Every line in the listing below from the one with "The height and width of the screenshot is (720, 900)." through the one with "Given: Click the location" is to be reproduced exactly, both ends included; leave out the rest.

*****

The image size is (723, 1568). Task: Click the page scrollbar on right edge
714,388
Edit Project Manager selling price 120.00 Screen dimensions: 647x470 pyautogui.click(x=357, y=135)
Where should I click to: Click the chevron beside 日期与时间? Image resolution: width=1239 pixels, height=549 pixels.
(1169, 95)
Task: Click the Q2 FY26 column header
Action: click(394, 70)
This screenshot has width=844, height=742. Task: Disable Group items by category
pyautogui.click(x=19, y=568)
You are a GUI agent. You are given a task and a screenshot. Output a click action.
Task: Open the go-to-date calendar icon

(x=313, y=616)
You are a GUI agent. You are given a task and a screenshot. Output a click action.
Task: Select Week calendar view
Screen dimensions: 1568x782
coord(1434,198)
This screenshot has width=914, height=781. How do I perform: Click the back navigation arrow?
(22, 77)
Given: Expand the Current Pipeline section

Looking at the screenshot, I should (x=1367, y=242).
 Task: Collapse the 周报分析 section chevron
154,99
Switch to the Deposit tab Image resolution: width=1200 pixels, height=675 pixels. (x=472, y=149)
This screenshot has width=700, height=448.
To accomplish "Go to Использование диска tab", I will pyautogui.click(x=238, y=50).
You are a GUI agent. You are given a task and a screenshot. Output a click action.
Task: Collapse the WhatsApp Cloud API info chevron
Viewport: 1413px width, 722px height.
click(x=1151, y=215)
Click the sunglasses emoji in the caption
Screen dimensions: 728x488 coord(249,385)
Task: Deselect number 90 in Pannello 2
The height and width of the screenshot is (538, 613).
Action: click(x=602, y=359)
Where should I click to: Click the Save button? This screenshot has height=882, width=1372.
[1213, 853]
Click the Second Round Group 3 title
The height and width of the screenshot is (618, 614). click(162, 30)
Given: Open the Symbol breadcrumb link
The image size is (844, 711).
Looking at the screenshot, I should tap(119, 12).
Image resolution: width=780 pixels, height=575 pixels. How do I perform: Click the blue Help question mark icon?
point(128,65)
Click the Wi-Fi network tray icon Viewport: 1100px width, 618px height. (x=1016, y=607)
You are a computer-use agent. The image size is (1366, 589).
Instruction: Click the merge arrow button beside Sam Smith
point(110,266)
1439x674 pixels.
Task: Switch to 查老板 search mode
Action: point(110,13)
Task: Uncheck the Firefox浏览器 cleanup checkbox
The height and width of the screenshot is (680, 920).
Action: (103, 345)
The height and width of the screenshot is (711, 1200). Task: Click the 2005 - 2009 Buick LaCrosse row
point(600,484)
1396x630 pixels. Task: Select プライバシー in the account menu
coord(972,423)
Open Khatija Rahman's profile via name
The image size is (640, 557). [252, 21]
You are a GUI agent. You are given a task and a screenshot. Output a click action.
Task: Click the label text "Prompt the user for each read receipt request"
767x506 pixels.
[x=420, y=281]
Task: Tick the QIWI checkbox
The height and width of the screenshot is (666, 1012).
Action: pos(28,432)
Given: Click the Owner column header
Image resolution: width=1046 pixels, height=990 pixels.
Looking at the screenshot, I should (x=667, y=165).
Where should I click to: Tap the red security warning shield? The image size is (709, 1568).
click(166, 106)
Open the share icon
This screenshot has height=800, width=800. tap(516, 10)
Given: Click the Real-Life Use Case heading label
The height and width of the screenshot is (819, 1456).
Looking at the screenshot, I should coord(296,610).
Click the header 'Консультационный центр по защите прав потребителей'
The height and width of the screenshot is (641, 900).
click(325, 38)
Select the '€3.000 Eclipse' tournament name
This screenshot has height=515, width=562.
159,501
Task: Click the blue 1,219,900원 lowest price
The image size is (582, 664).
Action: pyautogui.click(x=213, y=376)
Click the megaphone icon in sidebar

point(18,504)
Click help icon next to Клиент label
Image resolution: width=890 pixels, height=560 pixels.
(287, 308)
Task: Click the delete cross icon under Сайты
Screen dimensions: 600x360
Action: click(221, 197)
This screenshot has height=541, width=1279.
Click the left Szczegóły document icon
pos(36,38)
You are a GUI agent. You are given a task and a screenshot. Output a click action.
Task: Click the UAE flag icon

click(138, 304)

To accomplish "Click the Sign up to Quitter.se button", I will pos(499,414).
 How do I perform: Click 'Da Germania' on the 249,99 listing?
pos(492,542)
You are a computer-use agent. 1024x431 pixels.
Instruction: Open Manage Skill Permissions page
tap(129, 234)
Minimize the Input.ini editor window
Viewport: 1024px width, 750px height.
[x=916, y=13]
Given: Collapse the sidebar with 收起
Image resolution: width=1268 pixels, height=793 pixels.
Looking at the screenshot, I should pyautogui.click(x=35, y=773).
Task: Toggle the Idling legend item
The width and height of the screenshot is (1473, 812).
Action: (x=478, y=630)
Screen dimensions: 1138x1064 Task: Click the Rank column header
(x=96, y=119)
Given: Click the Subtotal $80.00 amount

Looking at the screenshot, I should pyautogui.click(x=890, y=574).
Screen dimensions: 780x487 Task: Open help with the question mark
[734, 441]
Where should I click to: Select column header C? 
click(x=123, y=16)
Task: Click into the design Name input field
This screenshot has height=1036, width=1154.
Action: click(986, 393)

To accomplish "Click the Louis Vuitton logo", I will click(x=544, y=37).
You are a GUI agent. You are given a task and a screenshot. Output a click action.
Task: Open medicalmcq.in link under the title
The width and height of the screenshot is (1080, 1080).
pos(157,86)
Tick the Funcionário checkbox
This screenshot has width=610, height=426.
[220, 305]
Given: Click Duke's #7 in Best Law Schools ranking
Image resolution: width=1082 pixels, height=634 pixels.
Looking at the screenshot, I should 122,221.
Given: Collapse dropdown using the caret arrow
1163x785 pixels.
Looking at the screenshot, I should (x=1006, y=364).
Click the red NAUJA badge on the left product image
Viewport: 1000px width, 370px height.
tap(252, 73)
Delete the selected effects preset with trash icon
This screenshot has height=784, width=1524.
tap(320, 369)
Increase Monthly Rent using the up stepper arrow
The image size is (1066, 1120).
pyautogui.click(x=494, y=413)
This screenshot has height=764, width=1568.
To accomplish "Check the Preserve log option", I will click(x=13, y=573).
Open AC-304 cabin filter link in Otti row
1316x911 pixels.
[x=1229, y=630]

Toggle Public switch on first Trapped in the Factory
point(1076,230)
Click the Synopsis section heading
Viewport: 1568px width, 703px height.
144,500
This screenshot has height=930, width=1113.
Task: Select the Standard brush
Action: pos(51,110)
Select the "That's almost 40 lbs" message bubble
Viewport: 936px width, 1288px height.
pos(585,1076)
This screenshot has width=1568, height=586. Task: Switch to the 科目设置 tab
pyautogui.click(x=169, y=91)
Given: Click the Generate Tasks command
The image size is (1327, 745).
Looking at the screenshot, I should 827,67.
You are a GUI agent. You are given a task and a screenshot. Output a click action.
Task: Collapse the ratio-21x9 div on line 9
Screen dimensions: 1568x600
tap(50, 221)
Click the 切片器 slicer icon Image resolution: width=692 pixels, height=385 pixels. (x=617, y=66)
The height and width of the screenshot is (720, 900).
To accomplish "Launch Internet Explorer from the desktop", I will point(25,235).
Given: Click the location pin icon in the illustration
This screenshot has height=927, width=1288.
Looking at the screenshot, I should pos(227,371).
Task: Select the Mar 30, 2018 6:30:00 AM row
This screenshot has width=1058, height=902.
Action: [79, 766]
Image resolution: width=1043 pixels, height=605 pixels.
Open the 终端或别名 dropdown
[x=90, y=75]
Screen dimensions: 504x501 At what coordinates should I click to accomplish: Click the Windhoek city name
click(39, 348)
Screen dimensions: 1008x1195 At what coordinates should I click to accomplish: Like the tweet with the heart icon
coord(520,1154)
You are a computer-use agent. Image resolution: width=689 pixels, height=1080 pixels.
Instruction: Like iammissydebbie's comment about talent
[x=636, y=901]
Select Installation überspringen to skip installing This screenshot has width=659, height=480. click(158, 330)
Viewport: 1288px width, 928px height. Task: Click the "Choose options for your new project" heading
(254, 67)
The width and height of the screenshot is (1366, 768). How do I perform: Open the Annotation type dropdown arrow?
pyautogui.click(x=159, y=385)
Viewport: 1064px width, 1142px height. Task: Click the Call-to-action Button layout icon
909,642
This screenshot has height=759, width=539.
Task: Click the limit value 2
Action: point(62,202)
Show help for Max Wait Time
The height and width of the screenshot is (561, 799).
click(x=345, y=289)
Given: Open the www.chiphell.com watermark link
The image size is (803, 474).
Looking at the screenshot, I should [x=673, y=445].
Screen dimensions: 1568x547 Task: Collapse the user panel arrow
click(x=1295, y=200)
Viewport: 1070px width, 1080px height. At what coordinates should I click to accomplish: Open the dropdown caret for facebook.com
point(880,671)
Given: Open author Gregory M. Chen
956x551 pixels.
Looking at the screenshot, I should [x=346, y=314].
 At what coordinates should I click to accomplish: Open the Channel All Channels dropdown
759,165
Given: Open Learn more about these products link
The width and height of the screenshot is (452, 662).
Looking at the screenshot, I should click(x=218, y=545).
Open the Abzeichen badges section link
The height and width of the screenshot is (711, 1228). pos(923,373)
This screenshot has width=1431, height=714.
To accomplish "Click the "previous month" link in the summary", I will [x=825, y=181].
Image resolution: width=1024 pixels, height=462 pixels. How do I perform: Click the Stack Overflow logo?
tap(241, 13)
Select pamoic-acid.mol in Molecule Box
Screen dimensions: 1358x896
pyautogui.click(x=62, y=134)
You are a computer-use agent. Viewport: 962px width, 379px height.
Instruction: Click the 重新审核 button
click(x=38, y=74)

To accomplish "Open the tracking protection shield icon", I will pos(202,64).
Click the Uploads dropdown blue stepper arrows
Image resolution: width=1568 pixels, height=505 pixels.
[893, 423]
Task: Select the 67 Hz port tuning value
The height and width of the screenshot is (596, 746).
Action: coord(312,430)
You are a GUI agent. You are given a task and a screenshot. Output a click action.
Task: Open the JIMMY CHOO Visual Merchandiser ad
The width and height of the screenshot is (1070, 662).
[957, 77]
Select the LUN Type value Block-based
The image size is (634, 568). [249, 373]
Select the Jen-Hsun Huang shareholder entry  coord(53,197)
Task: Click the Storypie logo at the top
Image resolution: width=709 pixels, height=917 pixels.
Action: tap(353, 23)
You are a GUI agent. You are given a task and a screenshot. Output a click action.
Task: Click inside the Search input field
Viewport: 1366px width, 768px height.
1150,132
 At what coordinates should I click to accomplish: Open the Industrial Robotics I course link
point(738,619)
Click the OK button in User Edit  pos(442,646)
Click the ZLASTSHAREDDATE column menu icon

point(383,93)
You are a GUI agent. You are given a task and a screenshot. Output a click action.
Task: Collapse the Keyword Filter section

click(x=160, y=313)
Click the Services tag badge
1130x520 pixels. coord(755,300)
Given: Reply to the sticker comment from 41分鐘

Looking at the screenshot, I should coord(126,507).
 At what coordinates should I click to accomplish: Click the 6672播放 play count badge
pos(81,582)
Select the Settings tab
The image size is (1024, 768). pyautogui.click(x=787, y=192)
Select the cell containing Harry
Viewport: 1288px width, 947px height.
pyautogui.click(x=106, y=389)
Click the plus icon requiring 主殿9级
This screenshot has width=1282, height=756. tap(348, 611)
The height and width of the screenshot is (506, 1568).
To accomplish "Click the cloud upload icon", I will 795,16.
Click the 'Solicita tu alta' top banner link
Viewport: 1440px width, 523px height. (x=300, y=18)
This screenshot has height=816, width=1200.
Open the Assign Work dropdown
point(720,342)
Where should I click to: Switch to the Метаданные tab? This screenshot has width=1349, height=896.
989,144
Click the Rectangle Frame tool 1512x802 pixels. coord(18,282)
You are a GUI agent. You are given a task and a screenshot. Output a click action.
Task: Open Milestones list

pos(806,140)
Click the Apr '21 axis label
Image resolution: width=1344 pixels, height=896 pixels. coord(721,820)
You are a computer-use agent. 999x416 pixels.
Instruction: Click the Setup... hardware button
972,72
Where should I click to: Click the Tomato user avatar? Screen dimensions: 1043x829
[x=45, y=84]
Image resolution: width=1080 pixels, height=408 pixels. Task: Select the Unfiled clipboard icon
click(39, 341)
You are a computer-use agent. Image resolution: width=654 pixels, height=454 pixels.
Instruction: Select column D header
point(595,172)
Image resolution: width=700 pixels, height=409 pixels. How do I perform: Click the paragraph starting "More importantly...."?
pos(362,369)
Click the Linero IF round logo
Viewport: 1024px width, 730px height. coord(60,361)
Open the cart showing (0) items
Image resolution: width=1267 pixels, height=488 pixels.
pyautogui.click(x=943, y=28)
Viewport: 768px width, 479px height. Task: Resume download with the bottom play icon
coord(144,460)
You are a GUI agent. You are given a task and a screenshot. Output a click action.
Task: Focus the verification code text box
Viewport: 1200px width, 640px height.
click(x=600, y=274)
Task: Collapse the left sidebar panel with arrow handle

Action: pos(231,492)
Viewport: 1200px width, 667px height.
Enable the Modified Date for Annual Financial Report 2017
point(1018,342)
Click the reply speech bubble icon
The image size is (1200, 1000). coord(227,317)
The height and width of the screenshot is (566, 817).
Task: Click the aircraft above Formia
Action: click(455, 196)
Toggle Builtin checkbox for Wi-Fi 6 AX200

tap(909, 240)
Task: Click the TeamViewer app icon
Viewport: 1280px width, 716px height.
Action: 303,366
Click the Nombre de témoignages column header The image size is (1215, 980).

*****

# [Response for this exercise]
The height and width of the screenshot is (720, 900).
To accomplish "Launch Internet Explorer from the desktop", I will point(25,235).
Given: Click the location pin icon in the illustration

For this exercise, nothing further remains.